### WHAT THIS TASK INVOLVES
Print every line below exactly as written, but leave the pictures behind.

### EXERCISE INPUTS
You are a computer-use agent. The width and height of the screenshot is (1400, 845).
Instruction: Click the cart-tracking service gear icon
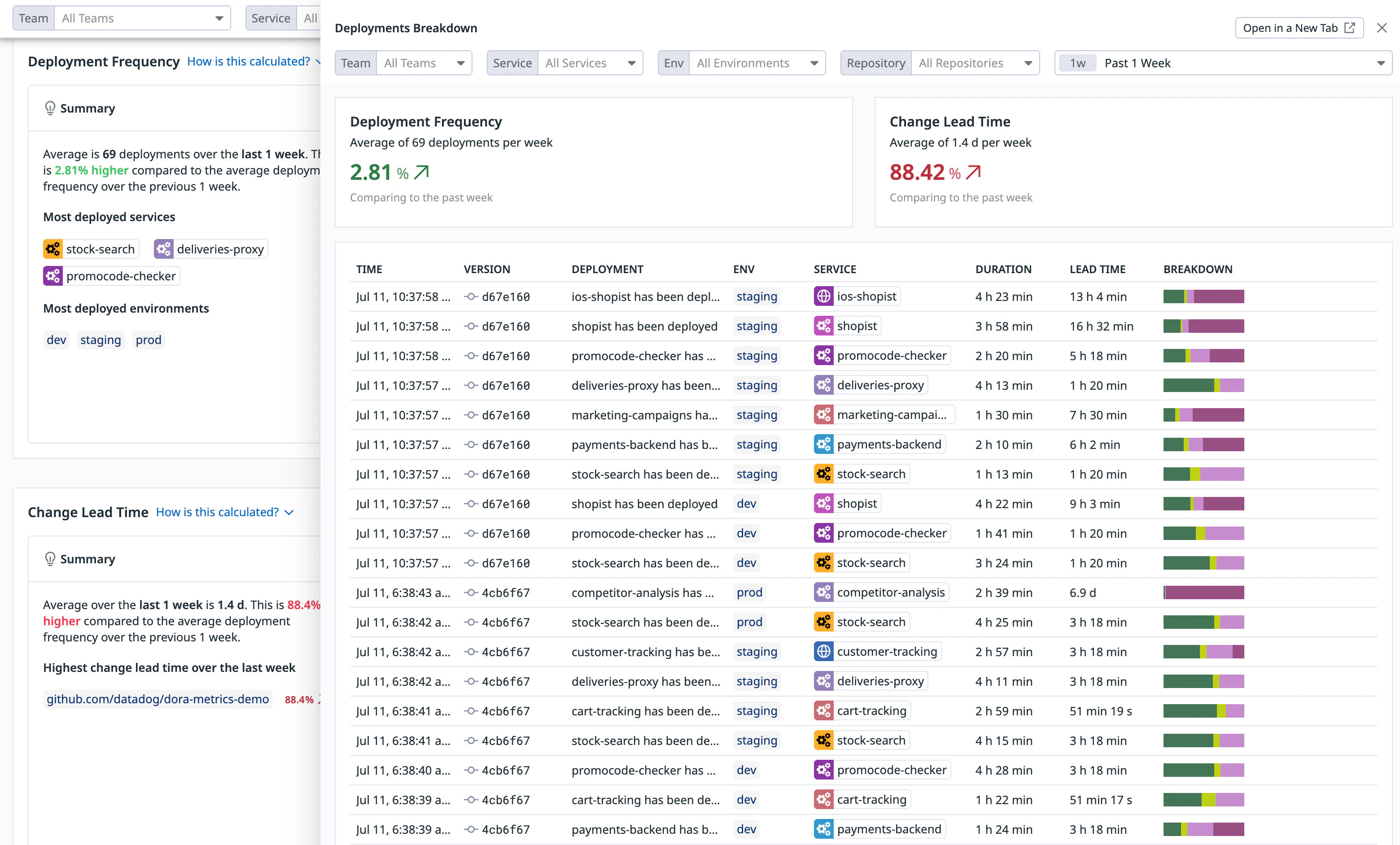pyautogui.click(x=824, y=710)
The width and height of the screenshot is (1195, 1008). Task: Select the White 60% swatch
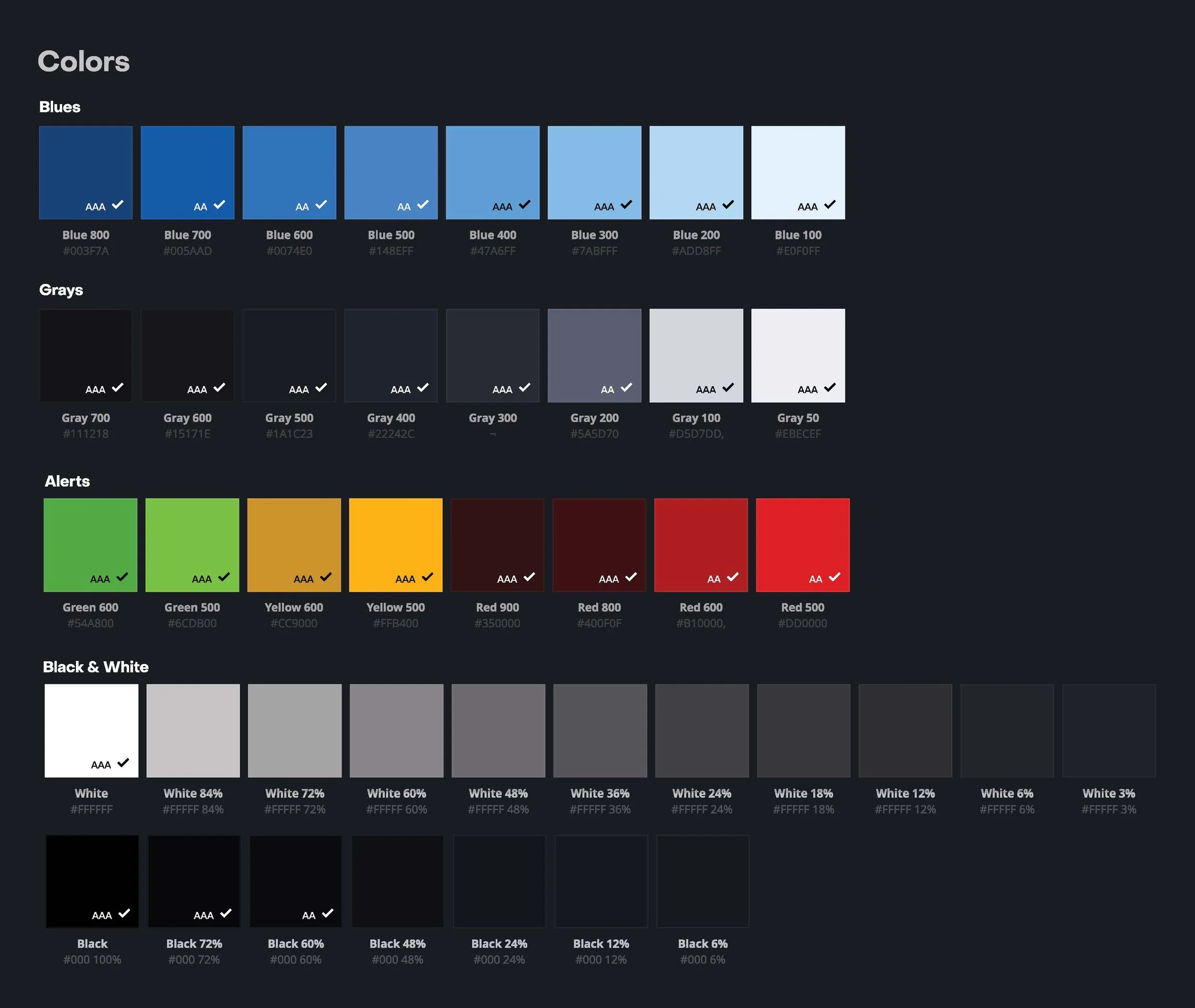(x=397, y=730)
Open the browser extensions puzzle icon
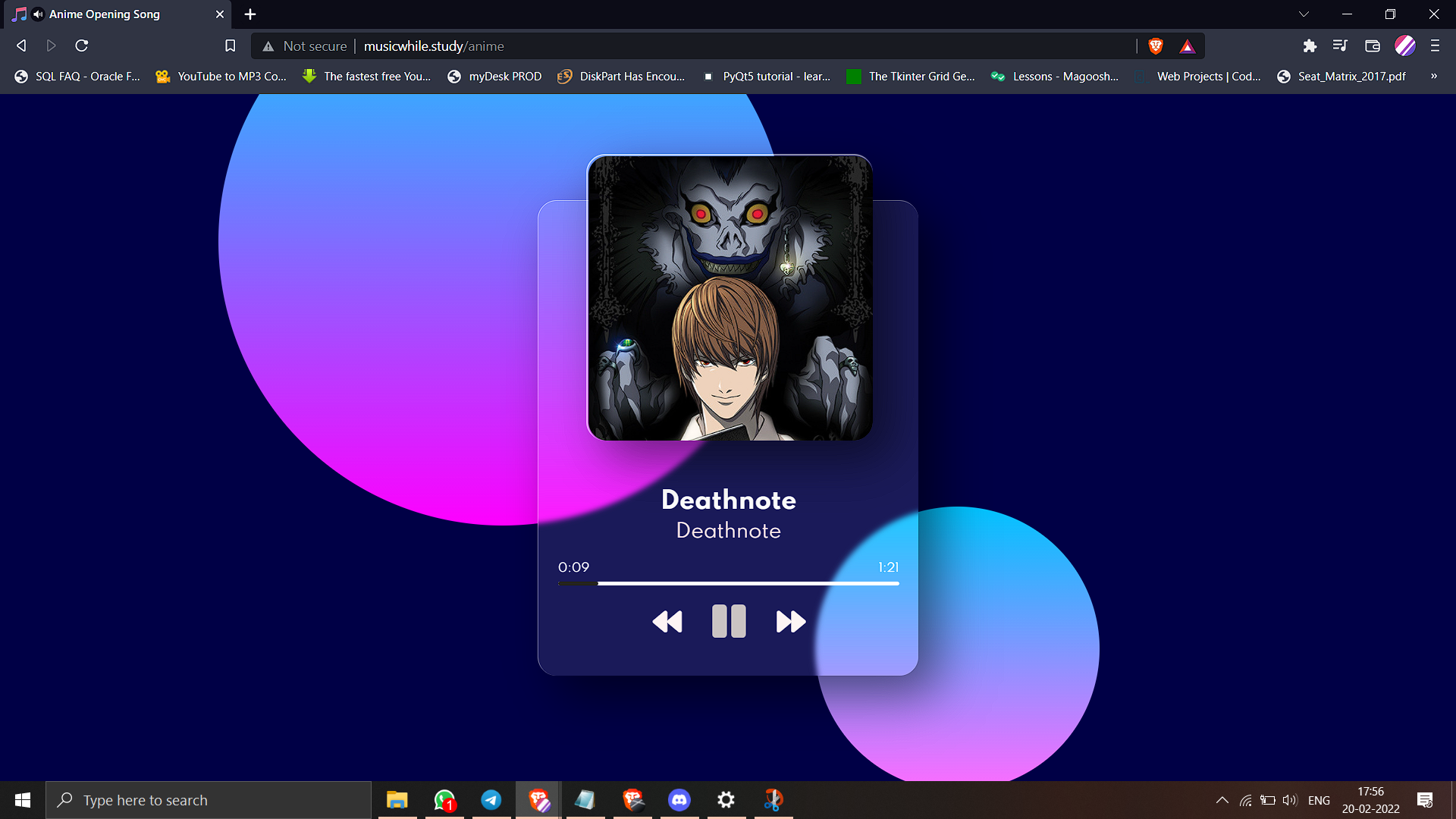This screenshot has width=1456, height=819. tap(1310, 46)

### WRITTEN ANSWER
You are a computer-use agent. The width and height of the screenshot is (1400, 845).
Instruction: Click the cart-tracking service gear icon
pyautogui.click(x=824, y=710)
The width and height of the screenshot is (1195, 1008). Task: Select the White 60% swatch
(x=397, y=730)
Open the browser extensions puzzle icon
This screenshot has width=1456, height=819. tap(1310, 46)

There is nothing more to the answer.